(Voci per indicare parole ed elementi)
──────

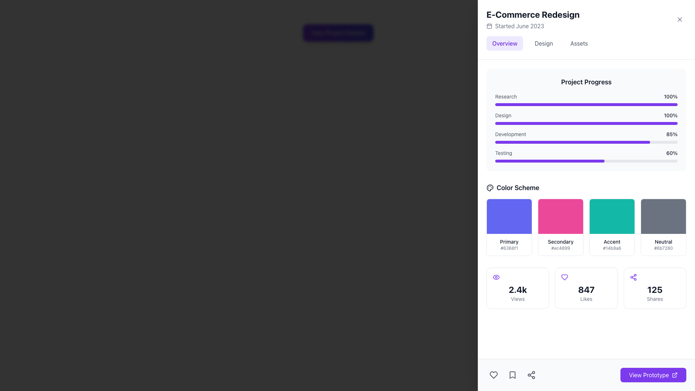 This screenshot has height=391, width=695. Describe the element at coordinates (560, 244) in the screenshot. I see `informative label text that displays 'Secondary' in bold and '#ec4899' in a smaller font, located near the middle right of the interface` at that location.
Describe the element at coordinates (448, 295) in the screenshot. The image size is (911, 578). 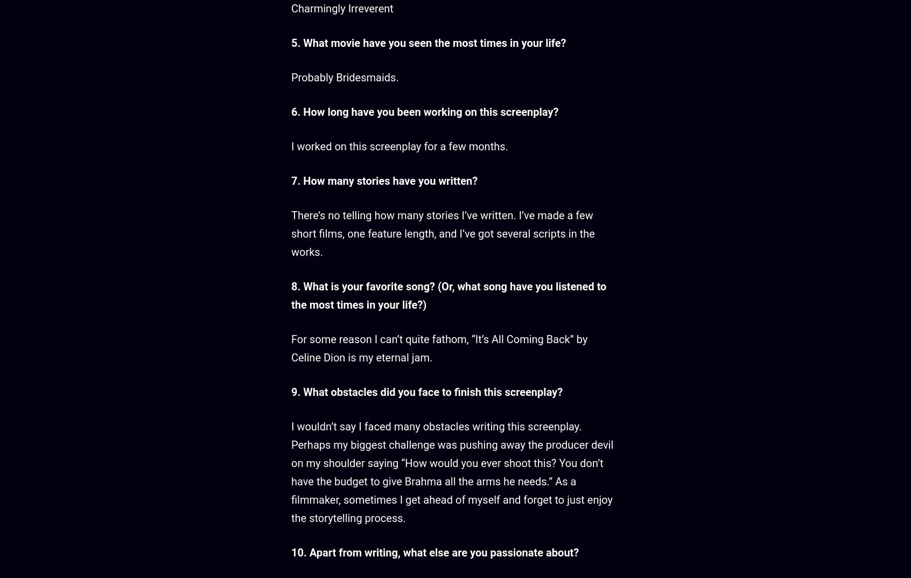
I see `'8. What is your favorite song? (Or, what song have you listened to the most times in your life?)'` at that location.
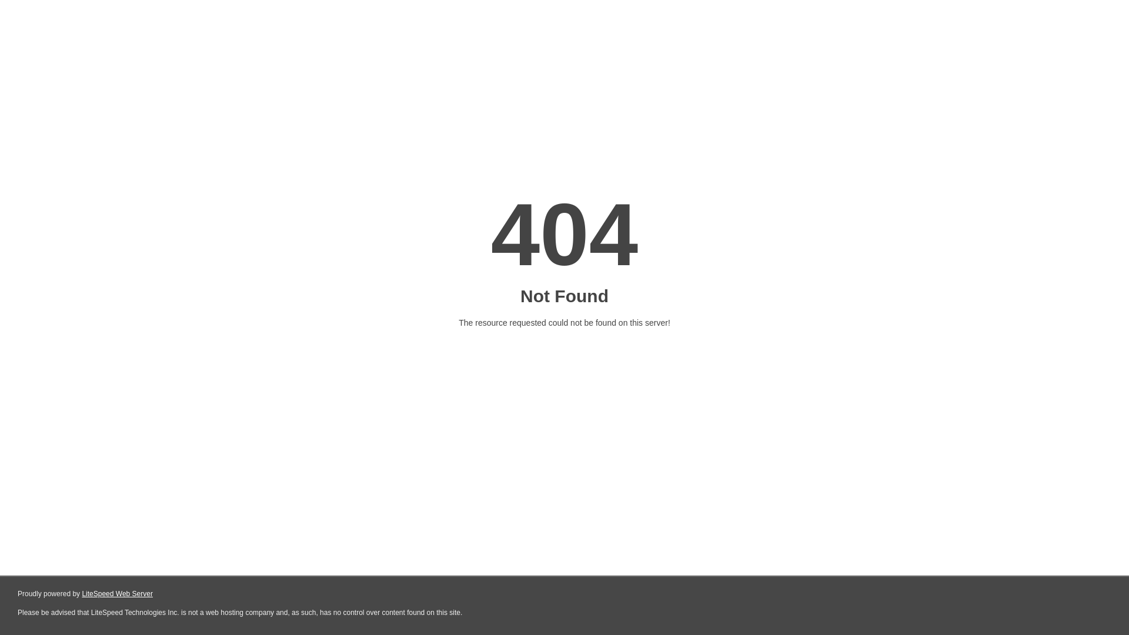 The width and height of the screenshot is (1129, 635). Describe the element at coordinates (117, 594) in the screenshot. I see `'LiteSpeed Web Server'` at that location.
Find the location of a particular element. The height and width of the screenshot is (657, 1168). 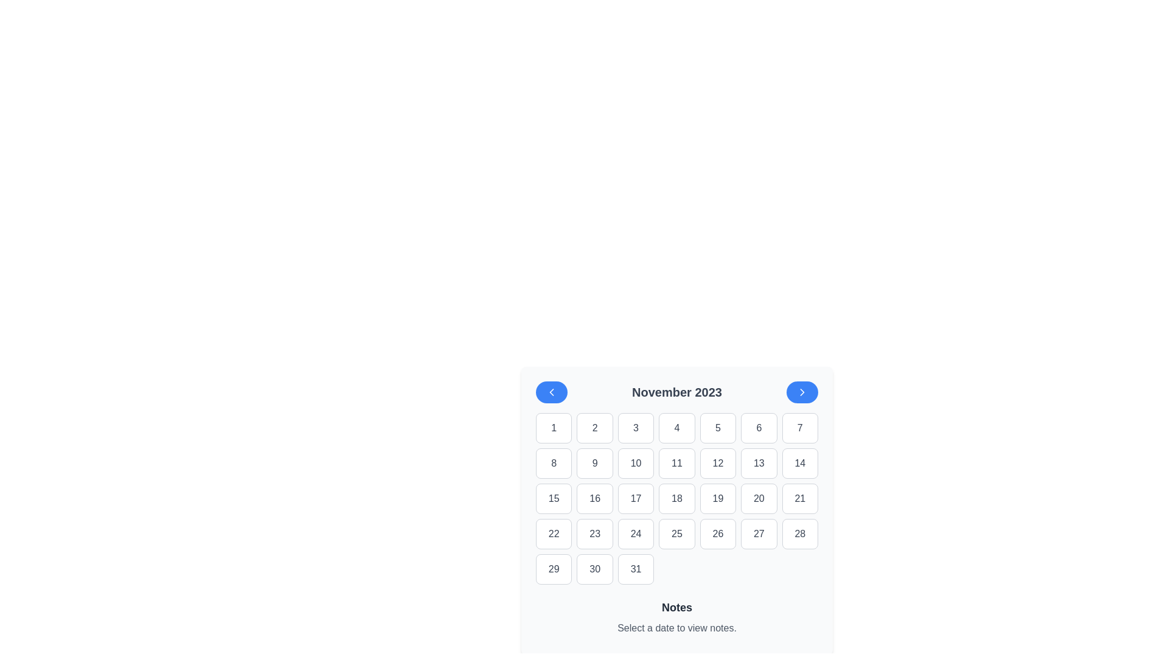

the button that navigates to the previous month in the calendar view, located in the header section to the left of the month title 'November 2023' is located at coordinates (551, 392).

──────

=== Consegna ===
Sostituisci "image size" con "image dimensions" nelle righe che vanno da quella con "Describe the element at coordinates (448, 295)" a quella con "What is your", lasciando invariato tutto il resto. Per favore, escludi le immagini dalla risposta.

=== Compito svolto ===
Describe the element at coordinates (448, 295) in the screenshot. The image dimensions is (911, 578). 
I see `'8. What is your favorite song? (Or, what song have you listened to the most times in your life?)'` at that location.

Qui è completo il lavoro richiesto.